### Work instructions
Your answer should hold only the lines from the one with "Instruction: Click the gray @elonmusk handle" through the end of the records, repeated exactly and minus any pictures.

Pixel coordinate grounding data
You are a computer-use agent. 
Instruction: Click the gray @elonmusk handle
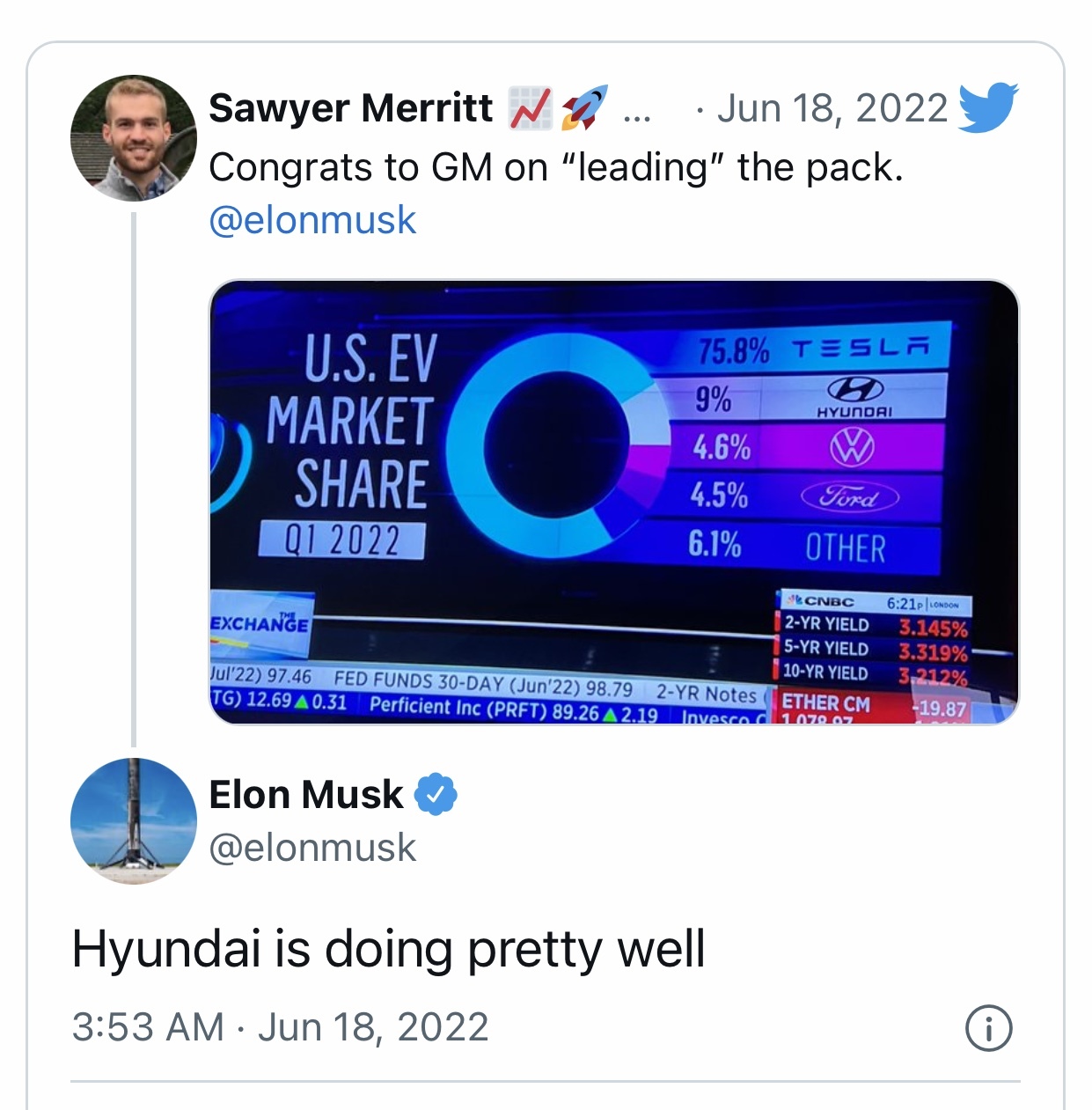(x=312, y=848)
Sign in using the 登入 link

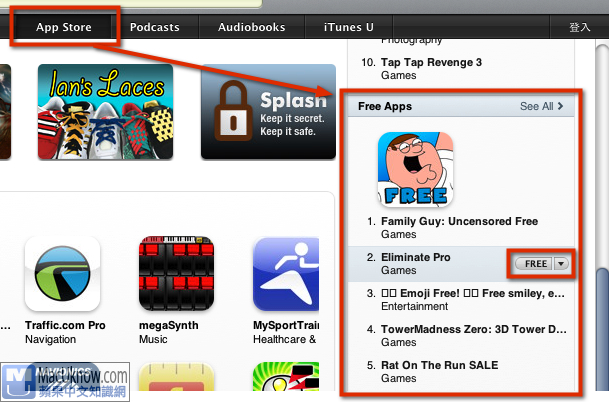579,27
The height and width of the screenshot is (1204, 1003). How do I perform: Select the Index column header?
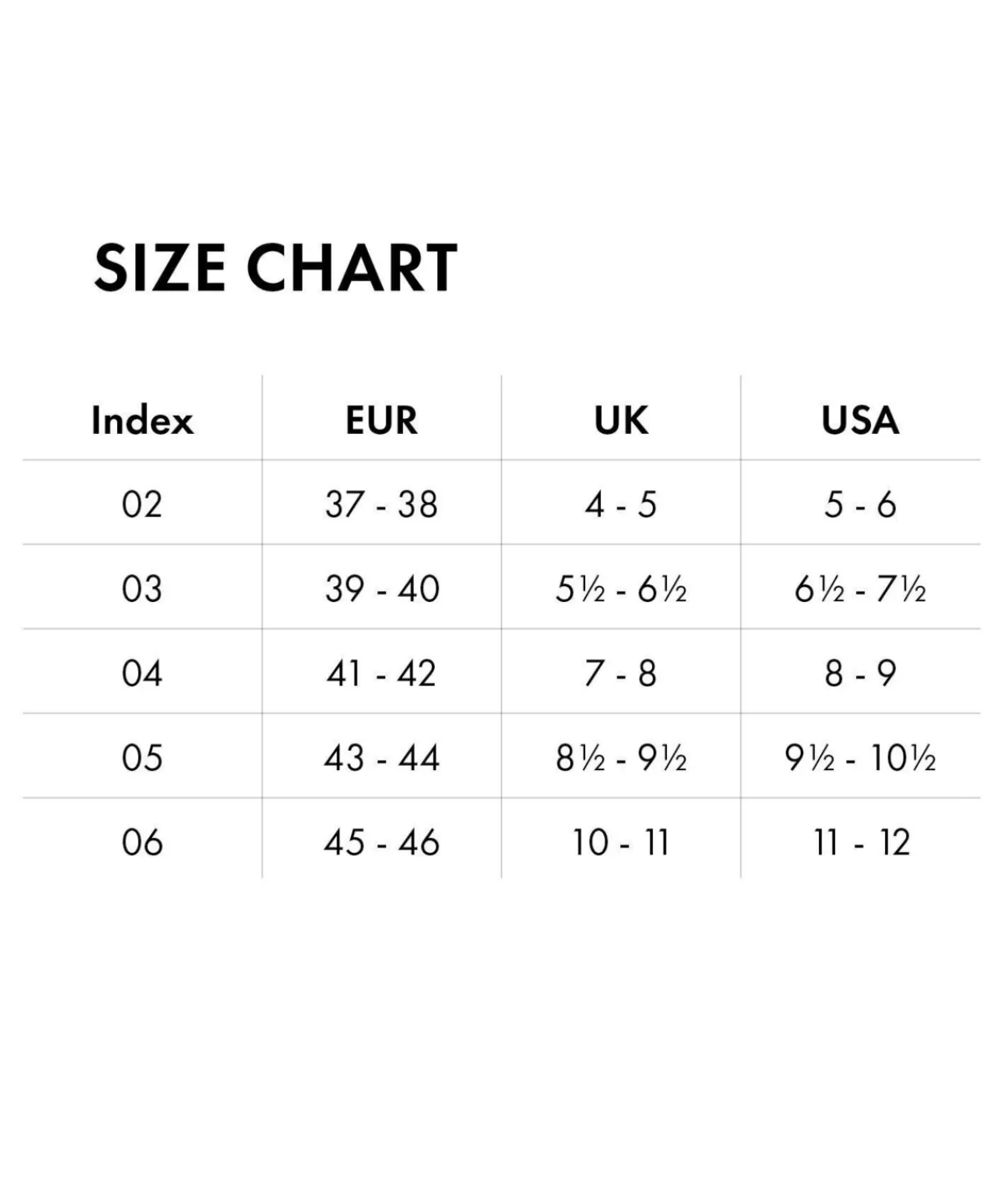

### Output of the exercise
Instruction: Click the gray @elonmusk handle
(x=312, y=848)
Sign in using the 登入 link

579,27
The height and width of the screenshot is (1204, 1003). How do I perform: Select the Index column header?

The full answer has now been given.